● **Belge Bölümü**
++++++

YSK kararından büyük üzüntü duyduğunu anlatan Baykal, "Elbette Türkiye’de hukuk işleyecektir. Hukukun gereği yapılacaktır. Ama bu olayı ’hukukun gereği böyle’ diye geçiştirmek, bunun arkasındaki hukuk ve yönetim krizlerini örtbas etmeye yetmez" dedi. Bir süre önce seçilmiş ve şu anda da milletvekili olarak hizmet etmekte olan insanların “Biz hata ettik. Geçmişte yanlış yapmışız. İhmal yapılmış. İşin gereğini yerine getirememişiz. O nedenle şimdi yapacağız” denilerek aday olamayacaklarının açıklanmasının doğal karşılanacak bir durum olmadığını savunan Baykal, konuşmasına şöyle devam etti: "Türkiye’de zaten seçimde bir baraj problemi var. Baraj problemini, engelini aşabilmek için insanlar bağımsız aday olarak ortaya çıkıyor.

 Şimdi bağımsız adaylıkları birdenbire, adaylıkları yenileme şansı da yokken, geçmişte de bu insanlar seçilmiş ve halen de milletvekili olarak görev yaparken “Siz artık milletvekili olamazsınız”diye geri çevirmek, adaletle, hakşinaslıkla, hukuka saygıyla, devletin sürekliliğiyle, geçmiş uygulamaların tutarlılığıyla izah edilebilir bir durum yaratmıyor. Olmaz böyle bir şey. “Geçen defa hata ettik bundan sonra düzeltiyoruz.” Düzelteceğini zamanında söylesene o zaman. Zamanında bunu söylememişsin, herkes geçmiş uygulama aynen devam edecek diye bir beklenti içinde, birdenbire bu açıklamayı yapıyorsun. Buna kimsenin hakkı yok. Bu bir krizdir. Seçimin hakkaniyetini, adaletini çok ciddi şekilde tahrip etmiştir."

++++++

● **Veri Kayıtları**
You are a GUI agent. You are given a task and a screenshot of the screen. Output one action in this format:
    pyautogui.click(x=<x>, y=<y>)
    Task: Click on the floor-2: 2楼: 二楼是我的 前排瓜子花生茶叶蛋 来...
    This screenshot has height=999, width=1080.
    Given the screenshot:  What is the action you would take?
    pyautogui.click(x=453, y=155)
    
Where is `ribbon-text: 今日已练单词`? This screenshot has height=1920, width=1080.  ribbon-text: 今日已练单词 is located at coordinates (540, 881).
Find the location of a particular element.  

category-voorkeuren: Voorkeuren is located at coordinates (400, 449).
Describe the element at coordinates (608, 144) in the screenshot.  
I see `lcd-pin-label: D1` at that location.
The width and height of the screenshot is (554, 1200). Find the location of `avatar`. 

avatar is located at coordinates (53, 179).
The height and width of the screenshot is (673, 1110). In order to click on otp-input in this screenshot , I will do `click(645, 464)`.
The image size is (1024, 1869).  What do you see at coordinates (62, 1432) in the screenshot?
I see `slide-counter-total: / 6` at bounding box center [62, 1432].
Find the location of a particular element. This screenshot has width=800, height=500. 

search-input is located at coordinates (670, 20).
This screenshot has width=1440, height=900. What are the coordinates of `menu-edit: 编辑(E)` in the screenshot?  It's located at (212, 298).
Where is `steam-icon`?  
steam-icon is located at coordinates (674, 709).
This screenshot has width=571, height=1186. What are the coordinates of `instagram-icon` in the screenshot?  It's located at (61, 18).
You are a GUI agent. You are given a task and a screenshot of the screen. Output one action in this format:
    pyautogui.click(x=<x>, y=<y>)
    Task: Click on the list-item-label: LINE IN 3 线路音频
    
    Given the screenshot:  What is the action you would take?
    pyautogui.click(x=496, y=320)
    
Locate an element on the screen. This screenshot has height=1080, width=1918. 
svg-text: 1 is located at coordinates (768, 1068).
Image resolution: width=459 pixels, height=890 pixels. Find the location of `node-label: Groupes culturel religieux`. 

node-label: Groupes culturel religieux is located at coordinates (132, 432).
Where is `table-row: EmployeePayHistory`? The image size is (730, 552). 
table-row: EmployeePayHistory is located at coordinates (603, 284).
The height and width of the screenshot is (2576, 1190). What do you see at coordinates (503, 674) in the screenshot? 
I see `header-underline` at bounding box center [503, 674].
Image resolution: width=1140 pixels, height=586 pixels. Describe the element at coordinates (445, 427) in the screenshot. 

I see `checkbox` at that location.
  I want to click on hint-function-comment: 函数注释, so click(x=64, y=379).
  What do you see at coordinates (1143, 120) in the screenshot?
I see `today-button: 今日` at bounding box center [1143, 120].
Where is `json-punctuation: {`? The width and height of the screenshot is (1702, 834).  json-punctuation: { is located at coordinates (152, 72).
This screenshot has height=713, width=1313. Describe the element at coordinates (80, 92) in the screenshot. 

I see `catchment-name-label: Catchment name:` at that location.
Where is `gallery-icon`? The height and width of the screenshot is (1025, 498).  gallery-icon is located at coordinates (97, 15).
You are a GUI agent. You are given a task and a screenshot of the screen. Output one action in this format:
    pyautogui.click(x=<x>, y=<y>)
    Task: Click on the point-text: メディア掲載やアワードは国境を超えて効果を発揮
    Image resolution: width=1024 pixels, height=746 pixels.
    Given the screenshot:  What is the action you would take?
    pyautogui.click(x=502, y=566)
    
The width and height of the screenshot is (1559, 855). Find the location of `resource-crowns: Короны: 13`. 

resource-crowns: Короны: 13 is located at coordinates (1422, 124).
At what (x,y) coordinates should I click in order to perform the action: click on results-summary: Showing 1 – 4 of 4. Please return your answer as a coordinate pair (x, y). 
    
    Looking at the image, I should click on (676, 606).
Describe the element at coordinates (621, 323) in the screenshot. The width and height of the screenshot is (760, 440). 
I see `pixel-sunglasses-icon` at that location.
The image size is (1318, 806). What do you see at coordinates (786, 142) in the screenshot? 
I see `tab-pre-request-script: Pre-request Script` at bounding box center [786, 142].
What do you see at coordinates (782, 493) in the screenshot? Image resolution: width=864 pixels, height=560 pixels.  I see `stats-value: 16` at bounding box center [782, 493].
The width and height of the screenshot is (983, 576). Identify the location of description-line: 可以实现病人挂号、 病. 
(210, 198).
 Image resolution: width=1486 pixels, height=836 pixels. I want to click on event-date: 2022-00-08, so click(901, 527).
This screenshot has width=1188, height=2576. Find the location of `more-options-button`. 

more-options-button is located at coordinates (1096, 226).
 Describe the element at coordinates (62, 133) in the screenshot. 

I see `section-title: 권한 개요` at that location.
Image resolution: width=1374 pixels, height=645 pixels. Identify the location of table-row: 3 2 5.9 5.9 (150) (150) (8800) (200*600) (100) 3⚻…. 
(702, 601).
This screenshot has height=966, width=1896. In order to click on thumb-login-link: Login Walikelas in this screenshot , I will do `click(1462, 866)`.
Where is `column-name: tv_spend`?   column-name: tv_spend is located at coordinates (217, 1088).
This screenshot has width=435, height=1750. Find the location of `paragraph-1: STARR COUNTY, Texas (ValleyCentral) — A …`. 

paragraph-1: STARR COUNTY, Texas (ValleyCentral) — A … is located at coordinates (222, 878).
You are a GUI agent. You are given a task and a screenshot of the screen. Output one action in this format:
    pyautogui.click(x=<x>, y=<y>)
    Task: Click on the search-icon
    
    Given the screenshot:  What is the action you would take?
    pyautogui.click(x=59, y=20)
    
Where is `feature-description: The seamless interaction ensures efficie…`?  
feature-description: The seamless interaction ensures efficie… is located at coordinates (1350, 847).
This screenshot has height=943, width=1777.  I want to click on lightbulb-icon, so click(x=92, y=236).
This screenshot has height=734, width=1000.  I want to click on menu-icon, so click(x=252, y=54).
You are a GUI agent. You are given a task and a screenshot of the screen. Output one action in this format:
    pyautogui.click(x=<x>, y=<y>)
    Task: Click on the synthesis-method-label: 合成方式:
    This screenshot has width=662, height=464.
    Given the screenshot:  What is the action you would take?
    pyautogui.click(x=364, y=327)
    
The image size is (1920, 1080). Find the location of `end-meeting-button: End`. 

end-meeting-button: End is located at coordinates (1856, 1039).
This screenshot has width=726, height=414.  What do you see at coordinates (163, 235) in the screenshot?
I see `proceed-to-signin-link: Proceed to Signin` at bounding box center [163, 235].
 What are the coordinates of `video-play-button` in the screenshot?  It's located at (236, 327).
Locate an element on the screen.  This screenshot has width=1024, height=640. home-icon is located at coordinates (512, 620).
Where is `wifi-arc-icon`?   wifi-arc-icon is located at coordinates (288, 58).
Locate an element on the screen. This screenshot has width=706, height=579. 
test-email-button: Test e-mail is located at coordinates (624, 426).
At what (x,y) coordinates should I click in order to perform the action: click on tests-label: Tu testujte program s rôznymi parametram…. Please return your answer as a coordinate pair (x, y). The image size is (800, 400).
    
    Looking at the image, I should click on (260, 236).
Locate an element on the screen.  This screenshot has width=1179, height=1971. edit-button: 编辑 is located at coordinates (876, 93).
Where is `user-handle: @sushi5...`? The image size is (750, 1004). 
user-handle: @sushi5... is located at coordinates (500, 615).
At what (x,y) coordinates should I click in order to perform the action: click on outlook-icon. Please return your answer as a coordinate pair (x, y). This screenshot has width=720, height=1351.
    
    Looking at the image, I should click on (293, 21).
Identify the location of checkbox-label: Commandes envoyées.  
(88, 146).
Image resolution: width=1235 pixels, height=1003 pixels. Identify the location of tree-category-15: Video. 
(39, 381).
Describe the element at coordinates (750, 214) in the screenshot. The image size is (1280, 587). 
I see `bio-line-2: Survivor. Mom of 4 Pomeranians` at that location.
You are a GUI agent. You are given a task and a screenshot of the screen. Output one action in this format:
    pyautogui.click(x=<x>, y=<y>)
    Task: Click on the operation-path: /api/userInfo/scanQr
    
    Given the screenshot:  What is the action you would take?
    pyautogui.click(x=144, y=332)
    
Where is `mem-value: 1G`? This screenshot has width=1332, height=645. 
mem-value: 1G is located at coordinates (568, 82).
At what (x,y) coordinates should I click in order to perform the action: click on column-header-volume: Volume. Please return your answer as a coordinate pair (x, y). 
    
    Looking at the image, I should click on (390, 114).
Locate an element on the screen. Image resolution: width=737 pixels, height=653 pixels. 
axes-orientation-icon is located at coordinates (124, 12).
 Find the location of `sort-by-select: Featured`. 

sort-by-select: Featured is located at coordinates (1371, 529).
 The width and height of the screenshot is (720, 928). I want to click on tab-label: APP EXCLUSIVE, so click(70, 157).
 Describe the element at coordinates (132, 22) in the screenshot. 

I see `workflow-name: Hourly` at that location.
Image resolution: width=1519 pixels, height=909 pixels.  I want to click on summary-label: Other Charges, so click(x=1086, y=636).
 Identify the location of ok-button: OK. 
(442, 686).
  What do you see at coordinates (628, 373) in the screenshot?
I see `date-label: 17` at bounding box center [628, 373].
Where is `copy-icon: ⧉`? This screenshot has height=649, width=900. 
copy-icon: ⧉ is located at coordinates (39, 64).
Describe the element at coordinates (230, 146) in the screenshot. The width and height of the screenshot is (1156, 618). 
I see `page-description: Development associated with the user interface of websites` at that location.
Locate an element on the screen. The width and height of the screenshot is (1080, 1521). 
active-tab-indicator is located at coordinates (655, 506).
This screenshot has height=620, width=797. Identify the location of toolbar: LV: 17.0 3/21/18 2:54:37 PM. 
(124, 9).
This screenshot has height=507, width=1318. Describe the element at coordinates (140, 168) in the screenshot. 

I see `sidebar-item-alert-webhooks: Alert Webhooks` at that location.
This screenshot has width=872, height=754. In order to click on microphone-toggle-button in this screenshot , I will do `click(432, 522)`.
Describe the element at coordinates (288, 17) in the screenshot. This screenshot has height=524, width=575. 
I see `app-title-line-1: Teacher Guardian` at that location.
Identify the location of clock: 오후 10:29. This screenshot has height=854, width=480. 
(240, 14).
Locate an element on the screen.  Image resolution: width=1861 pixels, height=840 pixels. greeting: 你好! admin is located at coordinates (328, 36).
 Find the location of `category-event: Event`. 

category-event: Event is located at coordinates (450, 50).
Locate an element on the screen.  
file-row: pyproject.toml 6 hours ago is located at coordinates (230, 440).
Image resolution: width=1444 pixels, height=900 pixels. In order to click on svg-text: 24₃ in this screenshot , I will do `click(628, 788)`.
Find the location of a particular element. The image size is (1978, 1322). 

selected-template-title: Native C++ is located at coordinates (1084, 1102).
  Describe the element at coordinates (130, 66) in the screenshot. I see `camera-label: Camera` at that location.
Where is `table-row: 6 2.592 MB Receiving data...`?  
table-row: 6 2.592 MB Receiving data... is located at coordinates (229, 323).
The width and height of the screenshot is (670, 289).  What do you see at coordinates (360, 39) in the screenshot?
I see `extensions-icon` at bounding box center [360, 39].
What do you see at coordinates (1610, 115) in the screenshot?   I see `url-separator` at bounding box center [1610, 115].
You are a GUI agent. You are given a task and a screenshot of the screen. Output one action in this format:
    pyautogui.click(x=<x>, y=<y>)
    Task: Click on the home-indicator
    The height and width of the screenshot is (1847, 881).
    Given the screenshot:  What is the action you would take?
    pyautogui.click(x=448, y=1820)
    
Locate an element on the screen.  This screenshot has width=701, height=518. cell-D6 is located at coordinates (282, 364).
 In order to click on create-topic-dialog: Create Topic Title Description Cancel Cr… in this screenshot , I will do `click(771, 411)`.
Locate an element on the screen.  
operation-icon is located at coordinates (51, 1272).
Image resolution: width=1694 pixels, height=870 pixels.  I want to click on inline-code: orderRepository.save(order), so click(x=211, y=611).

++++++

● **Hedefiniz**
Belge bölümünde "YSK kararından büyük" ile başlayıp "olarak ortaya çıkıyor." ile biten kısmın tamamını, "büyük üzüntü" yerine "derin üzüntü" kullanarak yeniden yazın. Bu işi yapmak için kayıtlara ihtiyacınız yok.

● **Çözümünüz**
YSK kararından derin üzüntü duyduğunu anlatan Baykal, "Elbette Türkiye’de hukuk işleyecektir. Hukukun gereği yapılacaktır. Ama bu olayı ’hukukun gereği böyle’ diye geçiştirmek, bunun arkasındaki hukuk ve yönetim krizlerini örtbas etmeye yetmez" dedi. Bir süre önce seçilmiş ve şu anda da milletvekili olarak hizmet etmekte olan insanların “Biz hata ettik. Geçmişte yanlış yapmışız. İhmal yapılmış. İşin gereğini yerine getirememişiz. O nedenle şimdi yapacağız” denilerek aday olamayacaklarının açıklanmasının doğal karşılanacak bir durum olmadığını savunan Baykal, konuşmasına şöyle devam etti: "Türkiye’de zaten seçimde bir baraj problemi var. Baraj problemini, engelini aşabilmek için insanlar bağımsız aday olarak ortaya çıkıyor.